Red Robin Gourmet Burgers Inc. is closing 10 underperforming restaurants as it works on a turnaround at the casual-dining brand, the interim CEO said Thursday.
Seven of the 10 restaurants are located in enclosed mall locations, the company said. The Greenwood Village, Colo.-based burger brand has previously noted that mall locations had been a drag on company performance.
Red Robin’s same-store sales for the first quarter ended April 21 were down 3.3% and guest counts declined 5.5%.
Pattye Moore, who has served as interim CEO since April, said the company was “moving with urgency.” Moore, who is also Red Robin’s board chair, assumed the CEO role after the retirement of Denny Marie Post, who had served as CEO since 2016.
“The board has engaged The Elliot Group, which has deep experience in our industry, to assist in the CEO search and the search committee has already begun the interview process,” Moore said in a statement accompanying the first-quarter earnings release.

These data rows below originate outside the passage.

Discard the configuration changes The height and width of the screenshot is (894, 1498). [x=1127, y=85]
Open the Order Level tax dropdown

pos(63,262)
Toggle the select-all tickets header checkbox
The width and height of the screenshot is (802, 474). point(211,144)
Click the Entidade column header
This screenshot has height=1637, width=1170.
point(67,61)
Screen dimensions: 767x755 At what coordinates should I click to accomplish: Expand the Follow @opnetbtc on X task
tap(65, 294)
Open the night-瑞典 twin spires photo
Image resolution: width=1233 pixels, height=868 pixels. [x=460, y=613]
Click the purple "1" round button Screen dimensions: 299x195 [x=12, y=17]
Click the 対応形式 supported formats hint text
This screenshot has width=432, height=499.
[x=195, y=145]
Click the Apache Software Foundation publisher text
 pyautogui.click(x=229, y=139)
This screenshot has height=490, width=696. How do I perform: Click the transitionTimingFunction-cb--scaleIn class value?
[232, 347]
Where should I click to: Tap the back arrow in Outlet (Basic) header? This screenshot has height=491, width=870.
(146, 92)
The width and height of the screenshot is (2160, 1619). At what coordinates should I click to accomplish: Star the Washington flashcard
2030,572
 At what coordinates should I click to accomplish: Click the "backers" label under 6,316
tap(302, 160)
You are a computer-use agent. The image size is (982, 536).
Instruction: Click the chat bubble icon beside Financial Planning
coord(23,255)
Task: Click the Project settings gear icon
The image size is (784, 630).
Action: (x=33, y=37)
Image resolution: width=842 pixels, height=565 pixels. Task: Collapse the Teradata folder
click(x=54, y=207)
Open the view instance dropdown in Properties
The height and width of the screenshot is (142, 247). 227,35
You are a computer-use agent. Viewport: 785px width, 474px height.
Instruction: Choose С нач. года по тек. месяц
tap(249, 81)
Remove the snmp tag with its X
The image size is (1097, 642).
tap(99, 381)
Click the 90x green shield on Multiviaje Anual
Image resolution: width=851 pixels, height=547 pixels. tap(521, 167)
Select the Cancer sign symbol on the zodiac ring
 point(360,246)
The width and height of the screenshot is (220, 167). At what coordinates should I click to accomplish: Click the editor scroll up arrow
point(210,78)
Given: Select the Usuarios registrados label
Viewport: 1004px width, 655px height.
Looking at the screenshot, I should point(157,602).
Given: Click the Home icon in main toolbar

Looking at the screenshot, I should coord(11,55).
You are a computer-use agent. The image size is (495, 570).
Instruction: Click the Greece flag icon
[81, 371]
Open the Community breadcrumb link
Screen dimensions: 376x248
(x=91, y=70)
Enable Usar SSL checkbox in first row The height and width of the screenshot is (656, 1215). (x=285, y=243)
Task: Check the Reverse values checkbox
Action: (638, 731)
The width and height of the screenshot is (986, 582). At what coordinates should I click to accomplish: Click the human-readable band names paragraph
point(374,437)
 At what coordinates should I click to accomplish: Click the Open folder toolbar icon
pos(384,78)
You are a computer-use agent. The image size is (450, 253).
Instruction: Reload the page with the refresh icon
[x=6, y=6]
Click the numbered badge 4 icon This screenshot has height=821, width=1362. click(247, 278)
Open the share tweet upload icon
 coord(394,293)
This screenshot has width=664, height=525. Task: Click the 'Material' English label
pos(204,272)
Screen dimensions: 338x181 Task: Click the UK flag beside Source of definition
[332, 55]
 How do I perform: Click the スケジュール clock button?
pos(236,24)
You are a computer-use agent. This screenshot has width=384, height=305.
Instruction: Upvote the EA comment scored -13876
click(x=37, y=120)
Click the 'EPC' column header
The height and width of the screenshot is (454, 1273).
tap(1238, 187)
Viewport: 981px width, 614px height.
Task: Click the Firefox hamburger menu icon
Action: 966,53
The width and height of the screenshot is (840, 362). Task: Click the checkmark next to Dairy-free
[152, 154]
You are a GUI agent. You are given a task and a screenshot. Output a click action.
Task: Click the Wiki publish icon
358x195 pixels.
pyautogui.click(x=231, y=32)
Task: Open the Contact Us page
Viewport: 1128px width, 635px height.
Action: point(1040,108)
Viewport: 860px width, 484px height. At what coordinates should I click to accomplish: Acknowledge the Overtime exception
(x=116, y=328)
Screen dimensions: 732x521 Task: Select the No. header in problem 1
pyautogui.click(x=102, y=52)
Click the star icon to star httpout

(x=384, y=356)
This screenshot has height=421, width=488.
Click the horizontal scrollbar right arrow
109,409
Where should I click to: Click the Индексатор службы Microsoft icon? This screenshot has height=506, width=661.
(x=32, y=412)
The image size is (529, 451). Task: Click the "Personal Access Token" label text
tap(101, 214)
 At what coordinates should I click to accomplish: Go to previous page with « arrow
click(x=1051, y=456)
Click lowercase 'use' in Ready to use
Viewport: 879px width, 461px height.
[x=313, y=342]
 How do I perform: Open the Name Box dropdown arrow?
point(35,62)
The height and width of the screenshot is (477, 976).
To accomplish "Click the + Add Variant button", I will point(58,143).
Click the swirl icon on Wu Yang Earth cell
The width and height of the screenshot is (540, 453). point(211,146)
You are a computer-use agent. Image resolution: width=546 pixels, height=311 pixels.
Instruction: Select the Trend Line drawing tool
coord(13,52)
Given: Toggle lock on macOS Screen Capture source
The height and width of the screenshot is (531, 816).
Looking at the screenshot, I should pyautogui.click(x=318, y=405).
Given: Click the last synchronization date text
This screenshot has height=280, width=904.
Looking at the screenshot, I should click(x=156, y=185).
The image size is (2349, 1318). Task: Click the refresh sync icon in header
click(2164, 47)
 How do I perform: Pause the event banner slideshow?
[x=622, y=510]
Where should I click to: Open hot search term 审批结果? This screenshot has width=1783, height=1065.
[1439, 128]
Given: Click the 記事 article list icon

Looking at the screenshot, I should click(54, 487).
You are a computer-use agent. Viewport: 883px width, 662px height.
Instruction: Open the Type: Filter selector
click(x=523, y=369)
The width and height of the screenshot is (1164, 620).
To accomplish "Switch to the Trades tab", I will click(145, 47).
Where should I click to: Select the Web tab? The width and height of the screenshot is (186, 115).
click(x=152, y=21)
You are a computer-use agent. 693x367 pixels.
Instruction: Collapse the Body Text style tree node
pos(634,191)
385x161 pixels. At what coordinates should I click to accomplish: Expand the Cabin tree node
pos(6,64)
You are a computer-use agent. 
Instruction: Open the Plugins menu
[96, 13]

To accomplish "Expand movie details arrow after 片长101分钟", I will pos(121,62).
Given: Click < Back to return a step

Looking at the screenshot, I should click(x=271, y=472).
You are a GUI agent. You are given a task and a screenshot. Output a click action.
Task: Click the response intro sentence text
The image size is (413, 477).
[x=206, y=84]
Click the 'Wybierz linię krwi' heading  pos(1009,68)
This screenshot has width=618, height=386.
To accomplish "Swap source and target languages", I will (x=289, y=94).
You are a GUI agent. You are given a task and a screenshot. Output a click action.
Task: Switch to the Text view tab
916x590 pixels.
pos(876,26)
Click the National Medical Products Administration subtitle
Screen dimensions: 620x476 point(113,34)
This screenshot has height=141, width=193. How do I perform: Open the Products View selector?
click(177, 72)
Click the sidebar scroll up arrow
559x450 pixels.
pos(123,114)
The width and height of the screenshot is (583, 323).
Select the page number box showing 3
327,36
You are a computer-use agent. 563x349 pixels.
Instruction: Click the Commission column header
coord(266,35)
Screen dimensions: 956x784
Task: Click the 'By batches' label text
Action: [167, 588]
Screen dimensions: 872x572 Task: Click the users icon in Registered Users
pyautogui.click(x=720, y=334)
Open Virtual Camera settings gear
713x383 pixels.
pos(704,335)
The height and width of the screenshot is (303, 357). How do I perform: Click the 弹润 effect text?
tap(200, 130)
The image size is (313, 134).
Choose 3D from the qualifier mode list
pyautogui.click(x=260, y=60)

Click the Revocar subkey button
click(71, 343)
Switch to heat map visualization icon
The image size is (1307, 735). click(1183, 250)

“At the same time, in the nine weeks since I became interim CEO, I have worked closely with the management team to narrow the list of critical initiatives and simplify our focus,” she said. “We are actively working with The Cypress Group on selectively refranchising and reassessing our real estate portfolio.”
Red Robin had paused unit growth at the end of 2018, a move that followed the shuttering of its short-lived fast-casual Burger Works offshoot.
For the first quarter, Red Robin report net income of $639,000, or five cents a share, down from $4.4 million, or 35 cents a share, in the same period a year ago. Revenues were down 2.8% to $409.9 million from $421.5 million in the prior-year period.
The company had 572 units at the end of the quarter, with 483 company-owned.